* Activity
Repeat every entry exactly as it appears.
═══ Data ═══
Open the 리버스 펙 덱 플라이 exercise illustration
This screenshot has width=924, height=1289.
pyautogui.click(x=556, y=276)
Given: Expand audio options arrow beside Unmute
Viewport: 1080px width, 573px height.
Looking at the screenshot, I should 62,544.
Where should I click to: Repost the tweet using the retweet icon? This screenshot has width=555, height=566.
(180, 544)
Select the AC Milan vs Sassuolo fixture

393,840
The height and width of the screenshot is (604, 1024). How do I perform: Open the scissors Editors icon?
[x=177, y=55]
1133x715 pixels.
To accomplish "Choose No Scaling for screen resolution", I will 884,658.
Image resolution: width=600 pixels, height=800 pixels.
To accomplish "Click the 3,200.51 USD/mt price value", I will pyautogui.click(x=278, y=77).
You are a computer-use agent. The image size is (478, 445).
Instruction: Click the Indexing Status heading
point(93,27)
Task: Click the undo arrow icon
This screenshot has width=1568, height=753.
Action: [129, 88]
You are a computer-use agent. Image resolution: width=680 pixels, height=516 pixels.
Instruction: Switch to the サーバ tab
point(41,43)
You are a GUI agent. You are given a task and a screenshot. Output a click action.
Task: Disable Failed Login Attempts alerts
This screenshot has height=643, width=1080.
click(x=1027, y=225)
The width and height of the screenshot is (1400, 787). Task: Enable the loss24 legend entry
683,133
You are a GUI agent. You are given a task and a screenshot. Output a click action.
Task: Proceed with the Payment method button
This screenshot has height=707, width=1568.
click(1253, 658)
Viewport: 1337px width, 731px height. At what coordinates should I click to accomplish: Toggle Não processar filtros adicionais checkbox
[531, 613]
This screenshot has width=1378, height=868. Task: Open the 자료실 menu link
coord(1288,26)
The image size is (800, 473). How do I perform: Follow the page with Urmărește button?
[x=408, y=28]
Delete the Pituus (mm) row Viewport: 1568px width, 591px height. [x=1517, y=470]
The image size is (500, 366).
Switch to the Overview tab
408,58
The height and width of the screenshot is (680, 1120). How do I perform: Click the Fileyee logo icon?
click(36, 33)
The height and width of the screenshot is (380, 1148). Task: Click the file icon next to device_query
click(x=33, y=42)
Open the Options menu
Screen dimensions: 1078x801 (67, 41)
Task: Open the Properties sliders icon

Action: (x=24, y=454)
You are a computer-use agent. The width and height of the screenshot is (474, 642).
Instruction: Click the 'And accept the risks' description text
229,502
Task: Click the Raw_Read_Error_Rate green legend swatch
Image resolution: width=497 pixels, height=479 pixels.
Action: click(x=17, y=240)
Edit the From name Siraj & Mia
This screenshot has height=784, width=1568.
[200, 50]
═══
* Task response
Open the 리버스 펙 덱 플라이 exercise illustration
This screenshot has width=924, height=1289.
pyautogui.click(x=556, y=276)
Given: Expand audio options arrow beside Unmute
Viewport: 1080px width, 573px height.
Looking at the screenshot, I should 62,544.
Where should I click to: Repost the tweet using the retweet icon? This screenshot has width=555, height=566.
(180, 544)
Select the AC Milan vs Sassuolo fixture

393,840
The height and width of the screenshot is (604, 1024). How do I perform: Open the scissors Editors icon?
[x=177, y=55]
1133x715 pixels.
To accomplish "Choose No Scaling for screen resolution", I will 884,658.
Image resolution: width=600 pixels, height=800 pixels.
To accomplish "Click the 3,200.51 USD/mt price value", I will pyautogui.click(x=278, y=77).
You are a computer-use agent. The image size is (478, 445).
Instruction: Click the Indexing Status heading
point(93,27)
Task: Click the undo arrow icon
This screenshot has width=1568, height=753.
Action: [129, 88]
You are a computer-use agent. Image resolution: width=680 pixels, height=516 pixels.
Instruction: Switch to the サーバ tab
point(41,43)
You are a GUI agent. You are given a task and a screenshot. Output a click action.
Task: Disable Failed Login Attempts alerts
This screenshot has height=643, width=1080.
click(x=1027, y=225)
The width and height of the screenshot is (1400, 787). Task: Enable the loss24 legend entry
683,133
You are a GUI agent. You are given a task and a screenshot. Output a click action.
Task: Proceed with the Payment method button
This screenshot has height=707, width=1568.
click(1253, 658)
Viewport: 1337px width, 731px height. At what coordinates should I click to accomplish: Toggle Não processar filtros adicionais checkbox
[531, 613]
This screenshot has width=1378, height=868. Task: Open the 자료실 menu link
coord(1288,26)
The image size is (800, 473). How do I perform: Follow the page with Urmărește button?
[x=408, y=28]
Delete the Pituus (mm) row Viewport: 1568px width, 591px height. [x=1517, y=470]
The image size is (500, 366).
Switch to the Overview tab
408,58
The height and width of the screenshot is (680, 1120). How do I perform: Click the Fileyee logo icon?
click(36, 33)
The height and width of the screenshot is (380, 1148). Task: Click the file icon next to device_query
click(x=33, y=42)
Open the Options menu
Screen dimensions: 1078x801 (67, 41)
Task: Open the Properties sliders icon

Action: (x=24, y=454)
You are a computer-use agent. The width and height of the screenshot is (474, 642).
Instruction: Click the 'And accept the risks' description text
229,502
Task: Click the Raw_Read_Error_Rate green legend swatch
Image resolution: width=497 pixels, height=479 pixels.
Action: click(x=17, y=240)
Edit the From name Siraj & Mia
This screenshot has height=784, width=1568.
[200, 50]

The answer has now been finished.